Many of the exhibitors in the smart city section of MWC are technology vendors that work with business customers and not necessarily with city governments. For city governments, the upfront costs of IoT rollouts are a widespread concern. Infrastructure partners that AT&T is working with, like Ericsson and Intel, have expressed interest in helping communities pay to get smart city projects off the ground, while the vendors expect to see a return on their investments later on, Lurie said.
A couple of the more unusual smart city examples included a pedestal-sized smart parking meter from Parkeon of Paris. It is solar powered, but also had a display to give users information on nearby shopping and points of interest. It can be programmed to accept payments for train tickets. Some of the meters used in Australia along beaches will even supply information for surfers about where to find the best waves.
Also, Sec.Sense of Northern Ireland showed off a $99 sensor that can attach to a person's bike and be used to communicate information to city officials on potholes or even air quality. The sensor also has Bluetooth connectivity to a bicyclist's smartphone, so if the bike is stolen while the rider is away, an alarm will be sent to the phone.
Experts agreed that smart city and IoT rollouts are still in their early stages, even if AT&T has been pursuing opportunities for years, as Lurie said.
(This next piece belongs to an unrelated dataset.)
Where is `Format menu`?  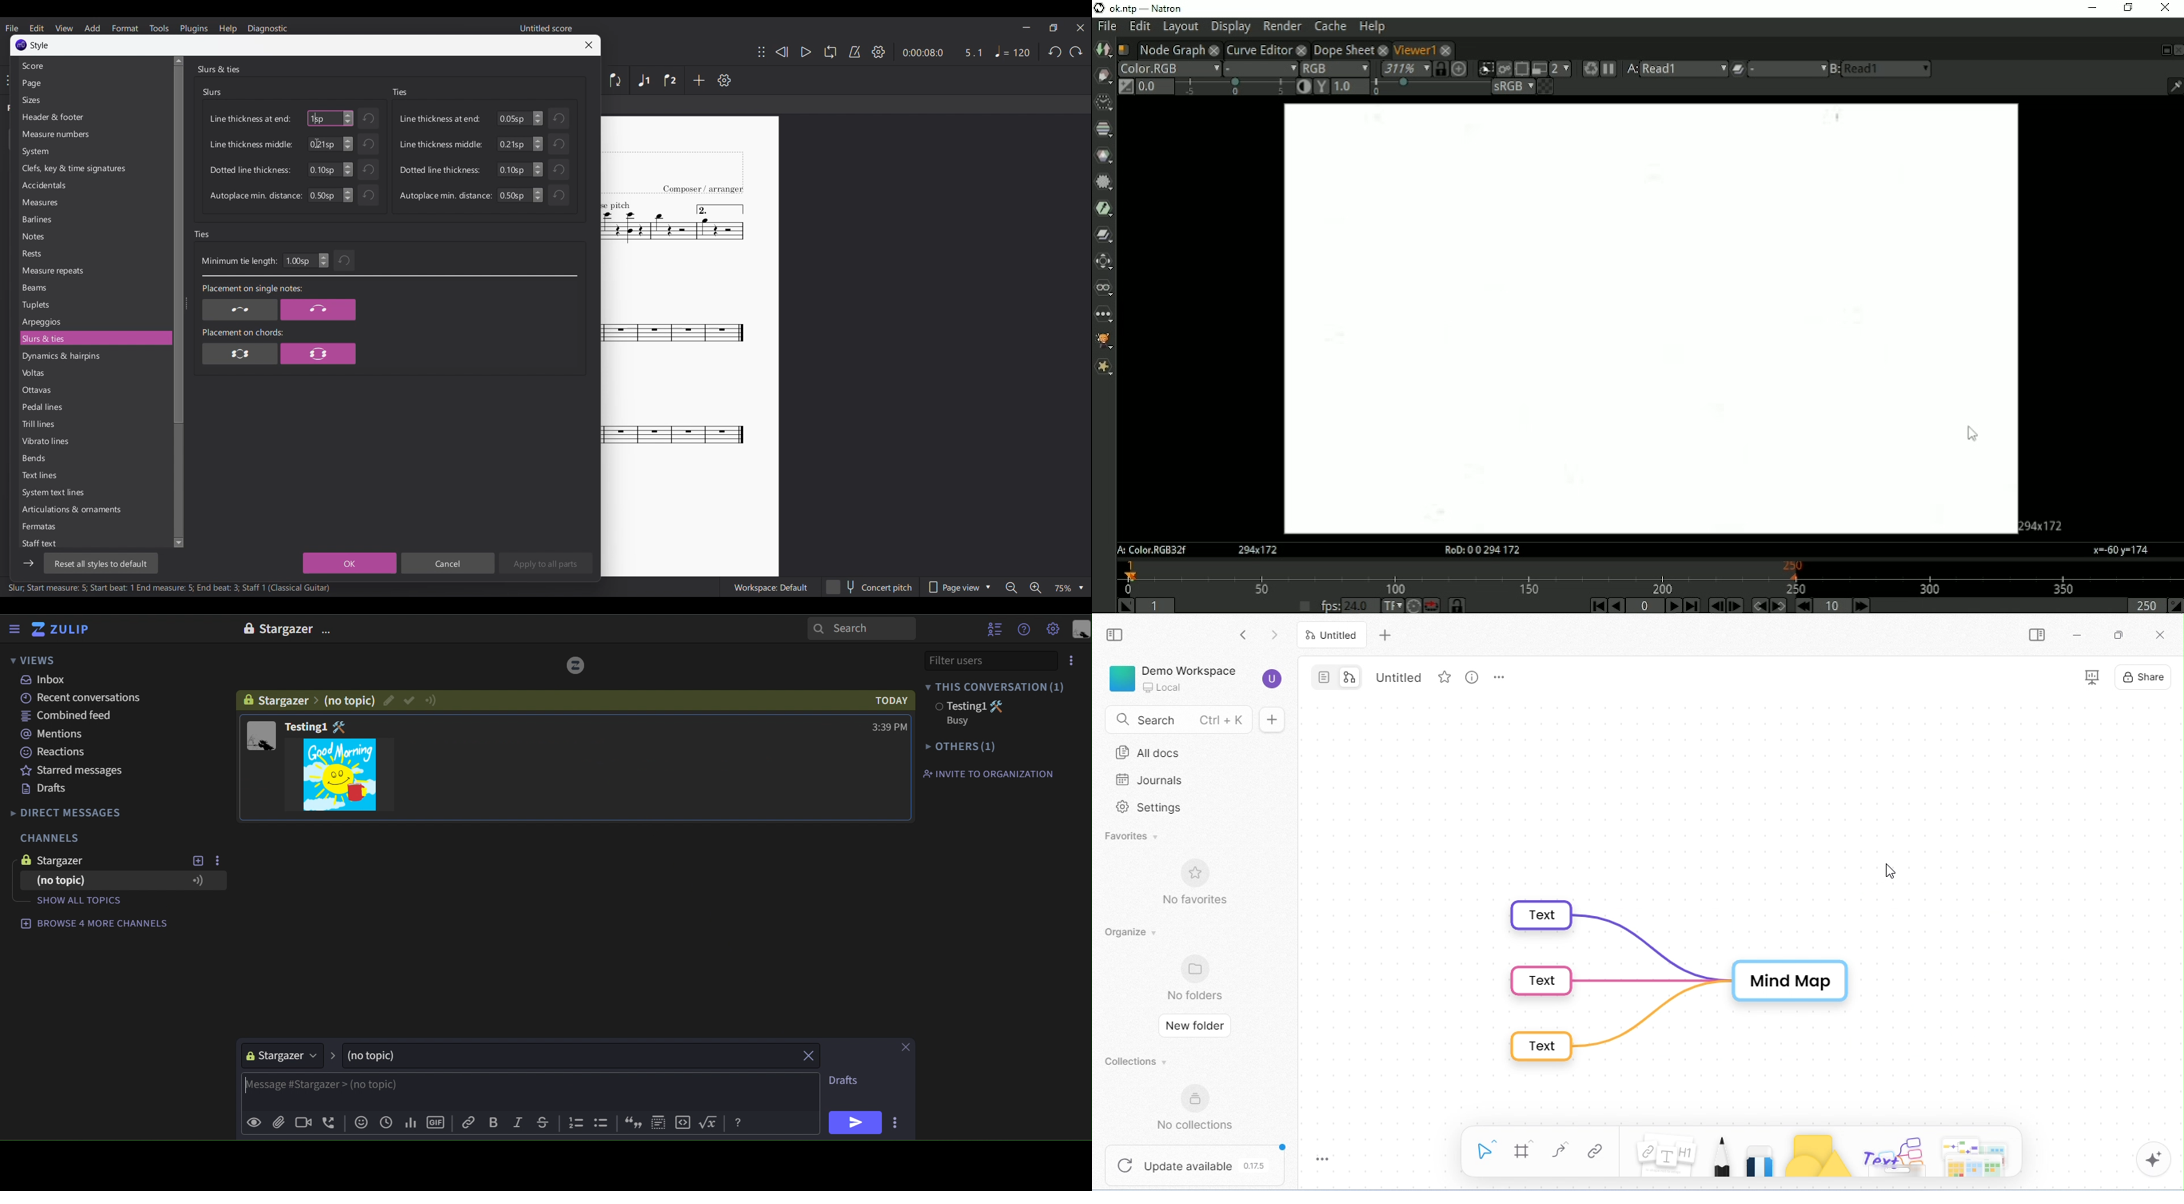
Format menu is located at coordinates (125, 28).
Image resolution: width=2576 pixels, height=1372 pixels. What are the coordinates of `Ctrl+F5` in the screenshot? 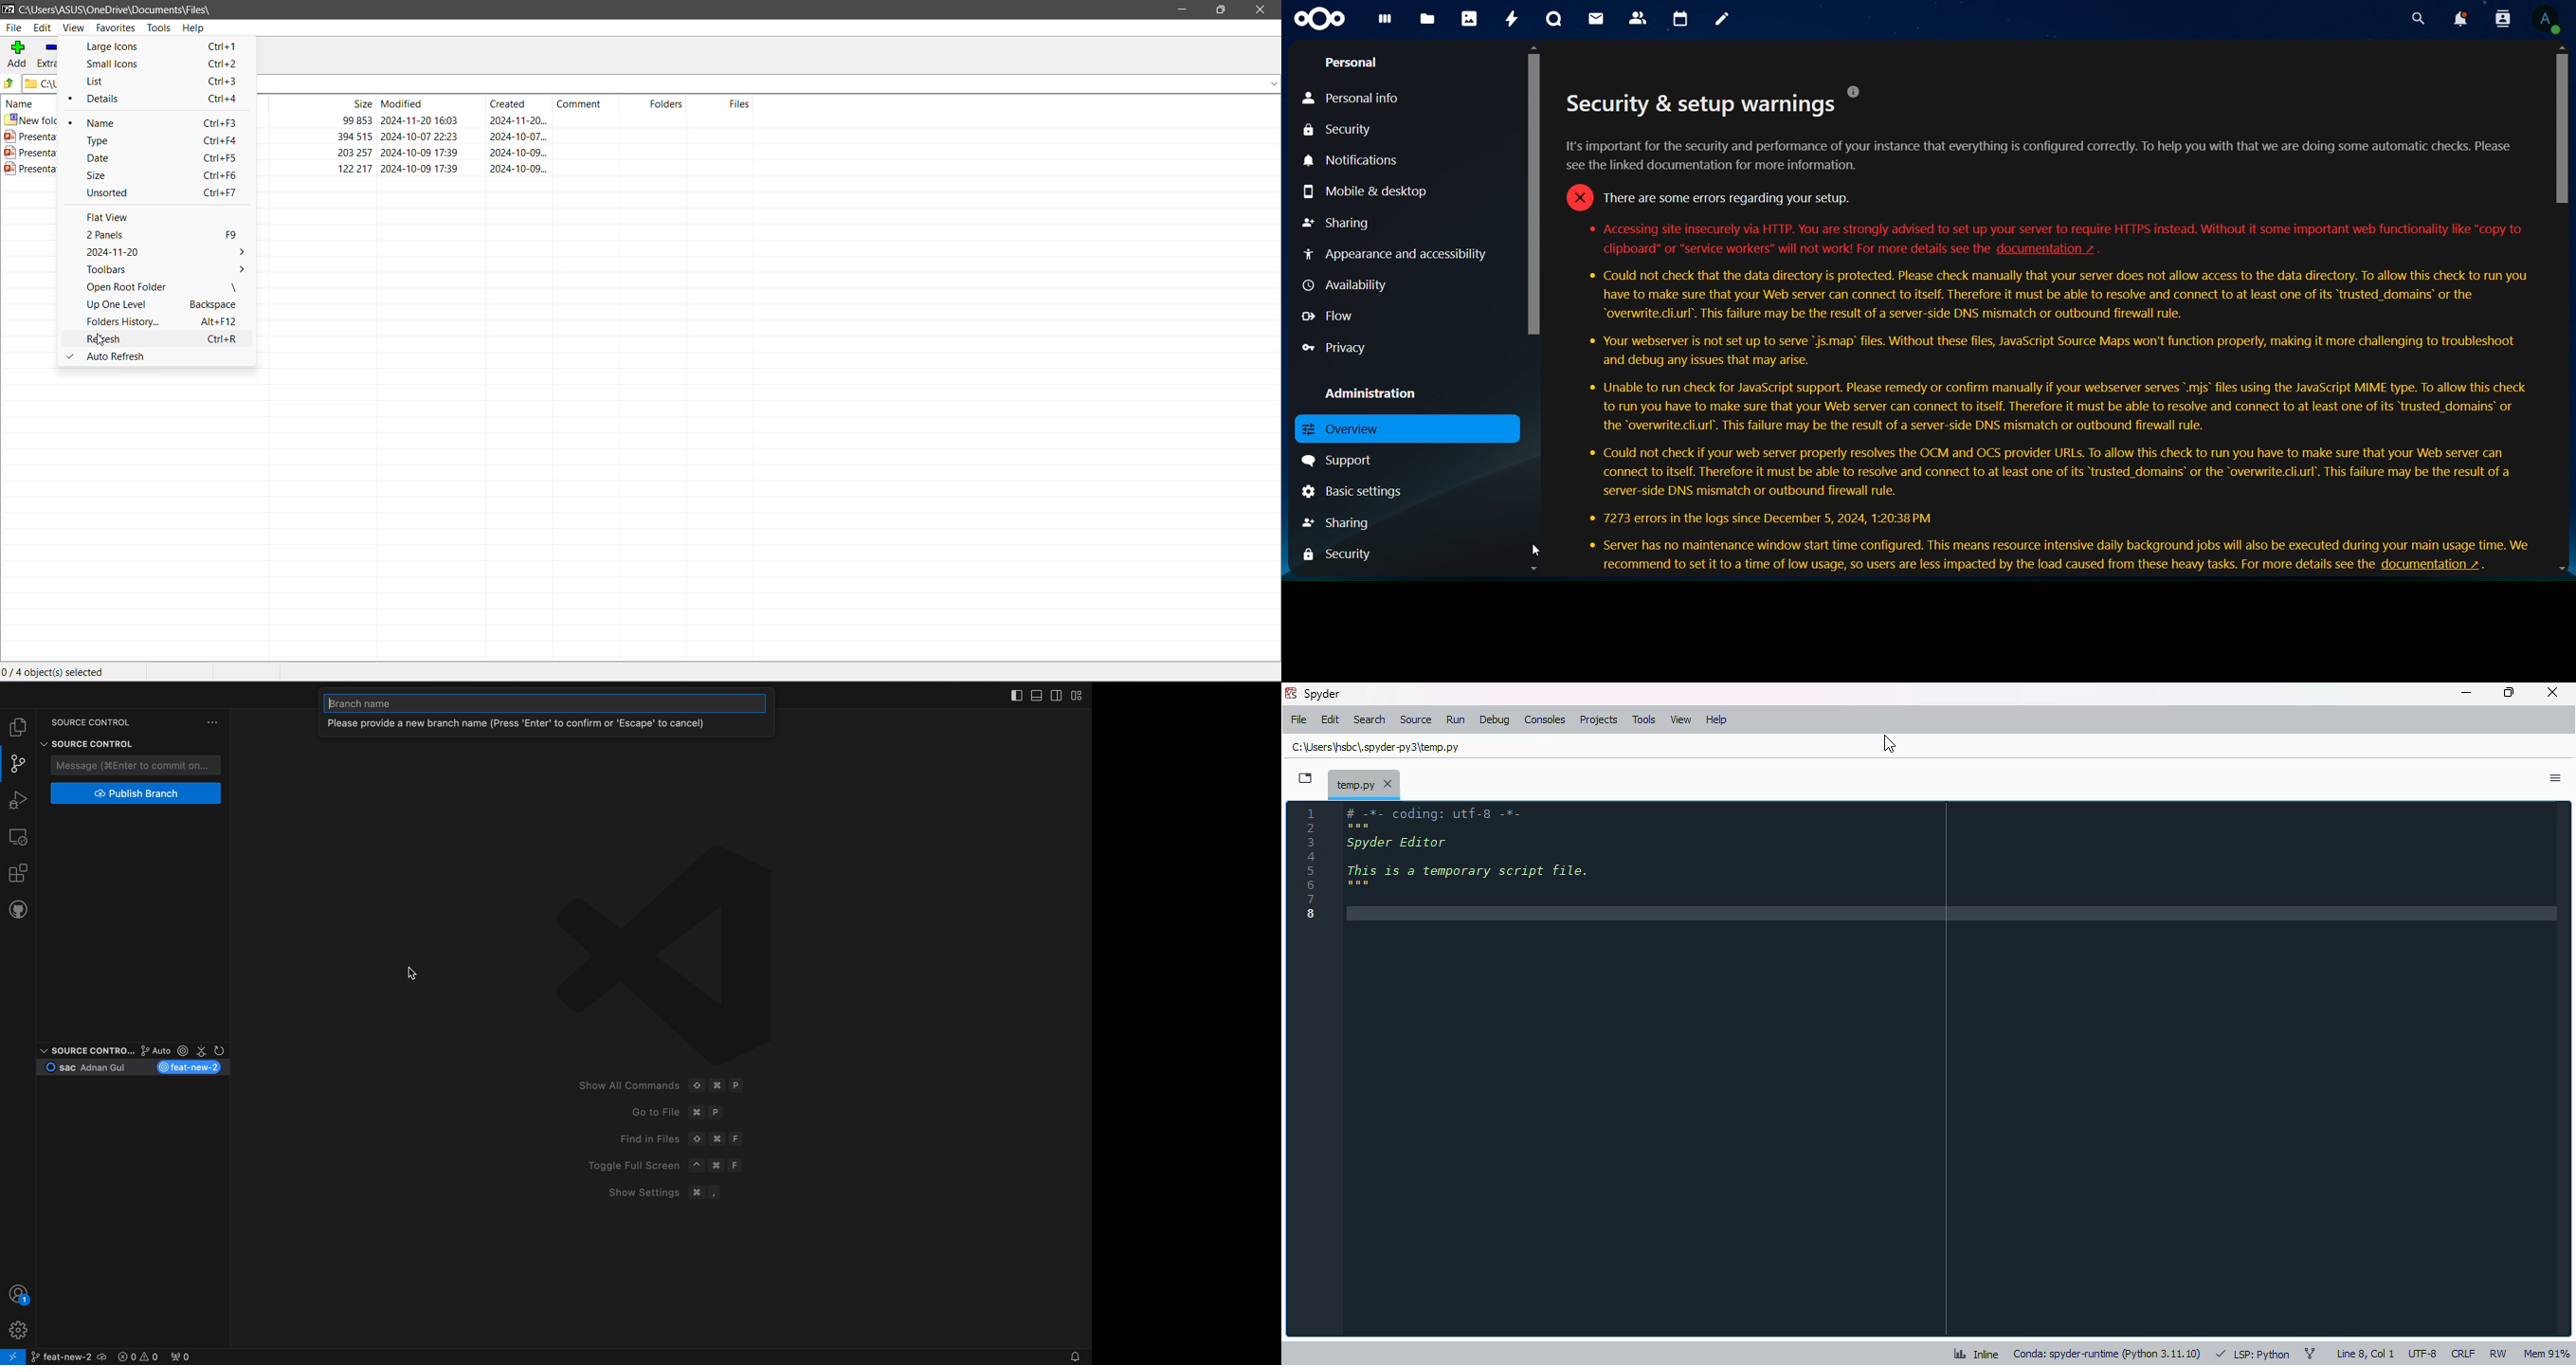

"The initial upfront costs could be huge" for smart city and other IoT deployments, said Bob O'Donnell, an analyst at Technalysis Research. Big companies like Cisco and AT&T will be able to absorb some of the deployment costs, but struggling cities will face a harder time, he added.
Businesses that deploy IoT technology will use it to improve their competitiveness, while cities will have to sell something less tangible to their taxpayers, he added. "Can you really sell quality of life because the traffic lights are connected to a smart network?" he asked.